Screenshot grounding data
════════════════════
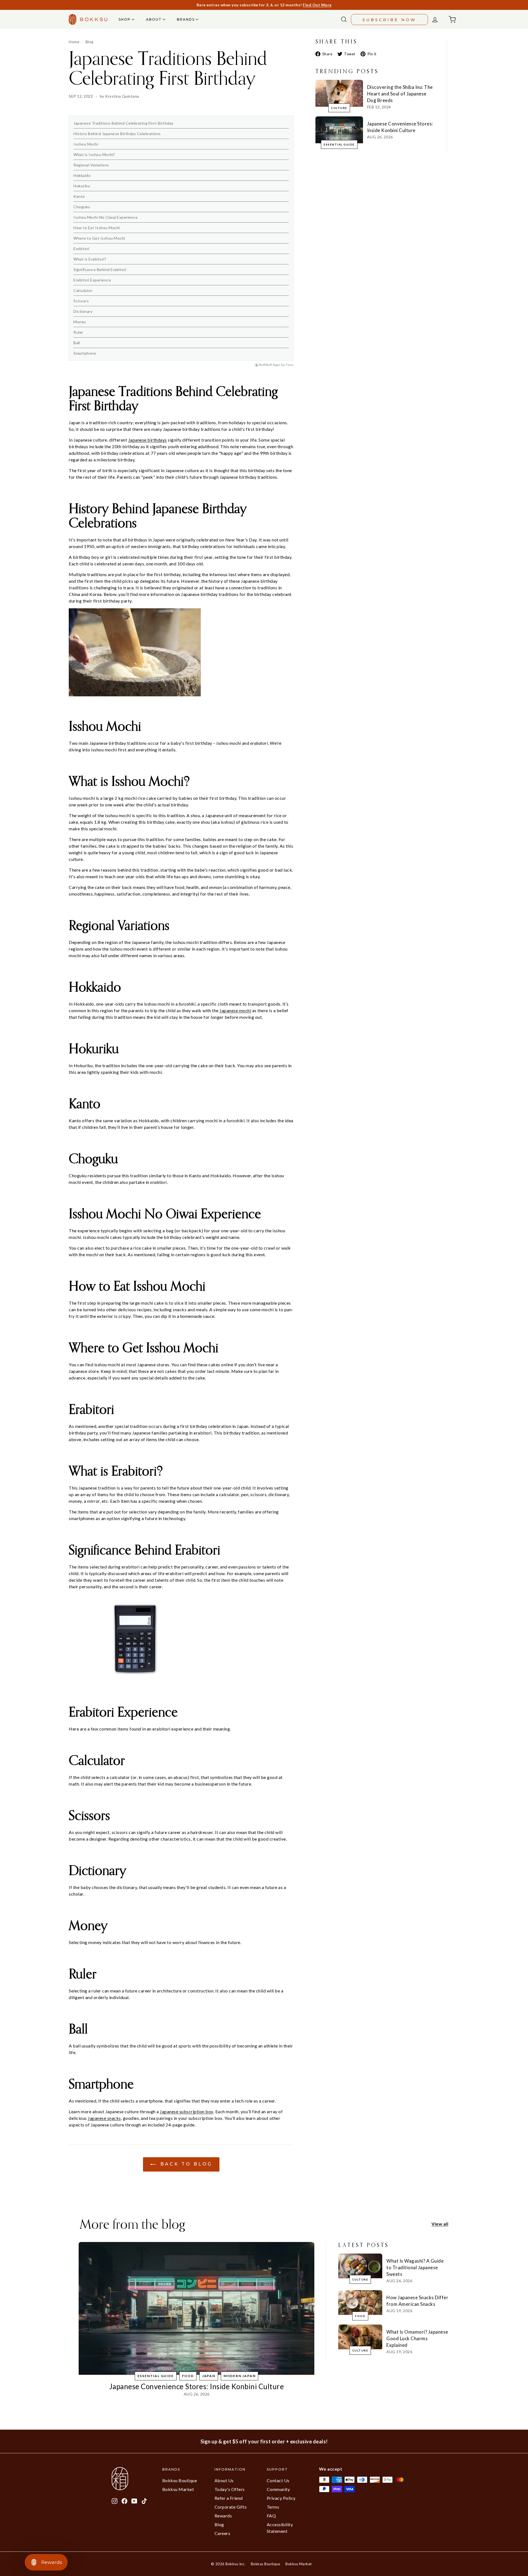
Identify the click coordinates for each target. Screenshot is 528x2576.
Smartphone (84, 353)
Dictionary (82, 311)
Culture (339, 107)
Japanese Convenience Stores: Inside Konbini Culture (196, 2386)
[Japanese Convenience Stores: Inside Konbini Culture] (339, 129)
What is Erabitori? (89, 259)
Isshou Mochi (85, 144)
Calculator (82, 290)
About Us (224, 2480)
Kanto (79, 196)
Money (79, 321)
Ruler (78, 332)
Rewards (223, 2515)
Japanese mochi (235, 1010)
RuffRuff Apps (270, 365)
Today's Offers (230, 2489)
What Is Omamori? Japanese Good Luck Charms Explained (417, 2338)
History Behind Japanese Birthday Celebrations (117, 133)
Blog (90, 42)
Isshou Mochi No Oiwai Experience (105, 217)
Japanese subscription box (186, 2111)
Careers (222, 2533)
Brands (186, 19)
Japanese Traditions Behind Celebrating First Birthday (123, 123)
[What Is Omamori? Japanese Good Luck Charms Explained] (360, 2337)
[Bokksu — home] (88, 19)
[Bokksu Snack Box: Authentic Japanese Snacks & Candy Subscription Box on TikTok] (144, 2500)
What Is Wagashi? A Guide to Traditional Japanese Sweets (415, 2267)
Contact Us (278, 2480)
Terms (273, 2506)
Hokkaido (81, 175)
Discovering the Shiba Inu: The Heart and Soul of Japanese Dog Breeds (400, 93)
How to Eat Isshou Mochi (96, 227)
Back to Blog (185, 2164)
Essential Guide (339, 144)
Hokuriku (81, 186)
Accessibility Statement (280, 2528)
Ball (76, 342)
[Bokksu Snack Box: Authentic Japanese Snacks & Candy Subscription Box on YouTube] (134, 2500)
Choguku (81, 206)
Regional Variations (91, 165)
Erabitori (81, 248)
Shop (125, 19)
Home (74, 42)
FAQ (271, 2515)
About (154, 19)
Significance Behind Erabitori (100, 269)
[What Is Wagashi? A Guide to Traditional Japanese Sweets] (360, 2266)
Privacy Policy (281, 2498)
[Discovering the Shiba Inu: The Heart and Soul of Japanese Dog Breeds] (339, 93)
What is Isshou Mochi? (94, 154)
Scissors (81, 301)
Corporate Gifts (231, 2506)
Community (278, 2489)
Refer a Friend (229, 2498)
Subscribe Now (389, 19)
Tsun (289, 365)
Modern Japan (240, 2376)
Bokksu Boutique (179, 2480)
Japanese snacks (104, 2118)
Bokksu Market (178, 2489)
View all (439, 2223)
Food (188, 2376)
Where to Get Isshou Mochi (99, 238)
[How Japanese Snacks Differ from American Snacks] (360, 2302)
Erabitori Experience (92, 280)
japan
════════════════════
Problem requirements: Make an exact copy of the records above, one that has none of the pictures.

Task output:
Identify the click coordinates for each target. Screenshot is 528x2576.
Smartphone (84, 353)
Dictionary (82, 311)
Culture (339, 107)
Japanese Convenience Stores: Inside Konbini Culture (196, 2386)
[Japanese Convenience Stores: Inside Konbini Culture] (339, 129)
What is Erabitori? (89, 259)
Isshou Mochi (85, 144)
Calculator (82, 290)
About Us (224, 2480)
Kanto (79, 196)
Money (79, 321)
Ruler (78, 332)
Rewards (223, 2515)
Japanese mochi (235, 1010)
RuffRuff Apps (270, 365)
Today's Offers (230, 2489)
What Is Omamori? Japanese Good Luck Charms Explained (417, 2338)
History Behind Japanese Birthday Celebrations (117, 133)
Blog (90, 42)
Isshou Mochi No Oiwai Experience (105, 217)
Japanese subscription box (186, 2111)
Careers (222, 2533)
Brands (186, 19)
Japanese Traditions Behind Celebrating First Birthday (123, 123)
[What Is Omamori? Japanese Good Luck Charms Explained] (360, 2337)
[Bokksu — home] (88, 19)
[Bokksu Snack Box: Authentic Japanese Snacks & Candy Subscription Box on TikTok] (144, 2500)
What Is Wagashi? A Guide to Traditional Japanese Sweets (415, 2267)
Contact Us (278, 2480)
Terms (273, 2506)
Hokkaido (81, 175)
Discovering the Shiba Inu: The Heart and Soul of Japanese Dog Breeds (400, 93)
How to Eat Isshou Mochi (96, 227)
Back to Blog (185, 2164)
Essential Guide (339, 144)
Hokuriku (81, 186)
Accessibility Statement (280, 2528)
Ball (76, 342)
[Bokksu Snack Box: Authentic Japanese Snacks & Candy Subscription Box on YouTube] (134, 2500)
Choguku (81, 206)
Regional Variations (91, 165)
Erabitori (81, 248)
Shop (125, 19)
Home (74, 42)
FAQ (271, 2515)
About (154, 19)
Significance Behind Erabitori (100, 269)
[What Is Wagashi? A Guide to Traditional Japanese Sweets] (360, 2266)
Privacy Policy (281, 2498)
[Discovering the Shiba Inu: The Heart and Soul of Japanese Dog Breeds] (339, 93)
What is Isshou Mochi? (94, 154)
Scissors (81, 301)
Corporate Gifts (231, 2506)
Community (278, 2489)
Refer a Friend (229, 2498)
Subscribe Now (389, 19)
Tsun (289, 365)
Modern Japan (240, 2376)
Bokksu Boutique (179, 2480)
Japanese snacks (104, 2118)
Bokksu Market (178, 2489)
View all (439, 2223)
Food (188, 2376)
Where to Get Isshou Mochi (99, 238)
[How Japanese Snacks Differ from American Snacks] (360, 2302)
Erabitori Experience (92, 280)
japan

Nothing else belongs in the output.